バレンティンと“乱闘”で懲罰交代「未熟だった」 元燕助っ人が明かす衝撃事件の真相

元ヤクルトのトニー・バーネット氏【写真:町田利衣】
元ヤクルトのトニー・バーネット氏【写真:町田利衣】

バーネット氏は2014年にバレンティンとベンチでつかみ合い激しい口論

 元ヤクルト守護神のトニー・バーネット氏は、現在は編成部アドバイザーとしてチームを支えている。2010年に来日して、6年間で2度最多セーブのタイトルを獲得。2015年はチームを14年ぶりのリーグ優勝にも導いた“最強助っ人”として記憶に新しいが、熱い性格から試合中に同僚と乱闘寸前の騒ぎを起こしたことも……。10年越しに“事件”の真相や今の思いを明かした。

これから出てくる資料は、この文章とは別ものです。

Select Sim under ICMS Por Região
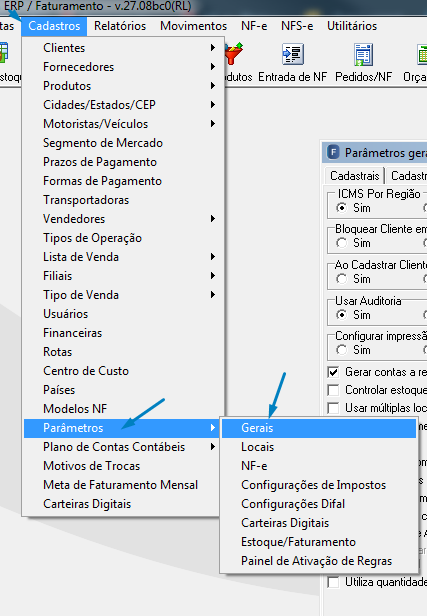The image size is (427, 616). (x=341, y=207)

「あのときのことは、もちろん覚えているよ」。バーネット氏がそう振り返ったのは、2014年8月19日、神宮球場で行われたヤクルト-巨人戦でのことだ。1点リードの9回2死一塁、長野久義外野手に左翼線へ同点の適時二塁打を浴びたが、一塁から長駆生還を許したウラディミール・バレンティン外野手の緩慢守備に激高。この回を終えて一塁ベンチに戻ると両者はつかみ合いとなった。

 また9回裏の攻撃で遊ゴロに倒れたバレンティンが全力疾走せずに一塁ベンチに戻ると、両者は再び激しい口論から乱闘騒ぎとなり、同僚らが止めに入るなどその場は騒然。前代未聞の内紛に延長10回から2人は“懲罰交代”を命じられ、チームは敗れた。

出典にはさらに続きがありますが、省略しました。